(Data extracted from a collection)
________________________________________

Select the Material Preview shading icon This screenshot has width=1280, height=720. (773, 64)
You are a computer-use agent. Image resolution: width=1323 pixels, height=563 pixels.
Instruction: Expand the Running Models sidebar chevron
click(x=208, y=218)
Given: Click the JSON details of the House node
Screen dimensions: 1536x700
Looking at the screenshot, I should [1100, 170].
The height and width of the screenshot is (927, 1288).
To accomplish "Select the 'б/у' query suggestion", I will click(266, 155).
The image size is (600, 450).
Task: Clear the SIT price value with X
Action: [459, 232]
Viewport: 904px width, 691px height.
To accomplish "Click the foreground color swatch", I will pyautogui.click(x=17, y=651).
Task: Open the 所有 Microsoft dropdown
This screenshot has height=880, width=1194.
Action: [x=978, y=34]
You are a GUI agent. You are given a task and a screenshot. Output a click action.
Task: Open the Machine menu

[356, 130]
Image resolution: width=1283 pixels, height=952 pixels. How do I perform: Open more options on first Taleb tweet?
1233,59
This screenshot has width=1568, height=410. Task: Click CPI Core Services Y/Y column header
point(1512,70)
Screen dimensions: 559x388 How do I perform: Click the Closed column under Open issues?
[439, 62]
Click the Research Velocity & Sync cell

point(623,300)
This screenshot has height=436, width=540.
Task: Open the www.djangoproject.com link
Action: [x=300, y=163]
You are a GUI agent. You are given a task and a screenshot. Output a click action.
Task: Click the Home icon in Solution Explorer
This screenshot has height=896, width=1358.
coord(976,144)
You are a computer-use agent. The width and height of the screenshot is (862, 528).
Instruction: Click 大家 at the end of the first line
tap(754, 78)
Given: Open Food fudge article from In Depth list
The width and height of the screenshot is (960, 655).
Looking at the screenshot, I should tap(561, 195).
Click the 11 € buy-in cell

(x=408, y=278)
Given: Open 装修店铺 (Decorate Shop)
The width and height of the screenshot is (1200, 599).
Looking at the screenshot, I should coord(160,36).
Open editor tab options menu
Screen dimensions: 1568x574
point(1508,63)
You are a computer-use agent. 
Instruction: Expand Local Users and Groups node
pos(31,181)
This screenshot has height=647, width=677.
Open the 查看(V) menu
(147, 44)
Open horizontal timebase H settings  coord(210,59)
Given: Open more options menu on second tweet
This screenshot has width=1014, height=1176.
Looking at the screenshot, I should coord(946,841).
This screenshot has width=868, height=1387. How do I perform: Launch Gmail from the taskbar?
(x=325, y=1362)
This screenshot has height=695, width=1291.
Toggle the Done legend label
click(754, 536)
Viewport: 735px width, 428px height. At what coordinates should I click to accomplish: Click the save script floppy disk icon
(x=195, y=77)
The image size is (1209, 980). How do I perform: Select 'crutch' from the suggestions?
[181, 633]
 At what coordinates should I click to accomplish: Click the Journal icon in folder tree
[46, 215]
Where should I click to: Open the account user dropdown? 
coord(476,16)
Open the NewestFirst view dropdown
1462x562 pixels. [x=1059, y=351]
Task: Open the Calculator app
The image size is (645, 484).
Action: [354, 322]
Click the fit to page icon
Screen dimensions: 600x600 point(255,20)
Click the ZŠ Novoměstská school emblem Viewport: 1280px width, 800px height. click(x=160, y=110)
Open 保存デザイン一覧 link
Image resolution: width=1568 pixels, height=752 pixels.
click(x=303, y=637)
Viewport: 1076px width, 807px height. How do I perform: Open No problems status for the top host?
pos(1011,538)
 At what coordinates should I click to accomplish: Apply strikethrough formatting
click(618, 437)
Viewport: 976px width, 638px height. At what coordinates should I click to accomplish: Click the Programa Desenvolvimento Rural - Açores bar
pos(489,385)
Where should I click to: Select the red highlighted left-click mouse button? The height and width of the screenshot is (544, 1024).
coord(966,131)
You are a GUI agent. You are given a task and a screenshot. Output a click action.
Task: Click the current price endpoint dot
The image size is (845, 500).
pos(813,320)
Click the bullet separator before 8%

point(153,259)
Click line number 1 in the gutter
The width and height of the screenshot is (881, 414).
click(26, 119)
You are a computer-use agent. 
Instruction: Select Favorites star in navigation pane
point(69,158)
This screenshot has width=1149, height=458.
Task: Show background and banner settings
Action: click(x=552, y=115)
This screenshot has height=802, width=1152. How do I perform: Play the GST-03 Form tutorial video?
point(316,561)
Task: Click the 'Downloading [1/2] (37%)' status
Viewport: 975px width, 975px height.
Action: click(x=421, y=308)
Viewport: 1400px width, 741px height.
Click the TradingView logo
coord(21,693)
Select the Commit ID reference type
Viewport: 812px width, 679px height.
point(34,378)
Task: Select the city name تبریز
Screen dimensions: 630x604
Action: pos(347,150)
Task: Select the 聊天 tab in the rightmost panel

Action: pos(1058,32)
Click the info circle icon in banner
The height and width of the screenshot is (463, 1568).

________________________________________

◆ YOUR GOAL ◆
What the task asks for is a word-for-word repeat of the lines above, from the first through the one containing "Given: Click the".

◆ EXERCISE SOLUTION ◆
Select the Material Preview shading icon This screenshot has width=1280, height=720. (773, 64)
You are a computer-use agent. Image resolution: width=1323 pixels, height=563 pixels.
Instruction: Expand the Running Models sidebar chevron
click(x=208, y=218)
Given: Click the JSON details of the House node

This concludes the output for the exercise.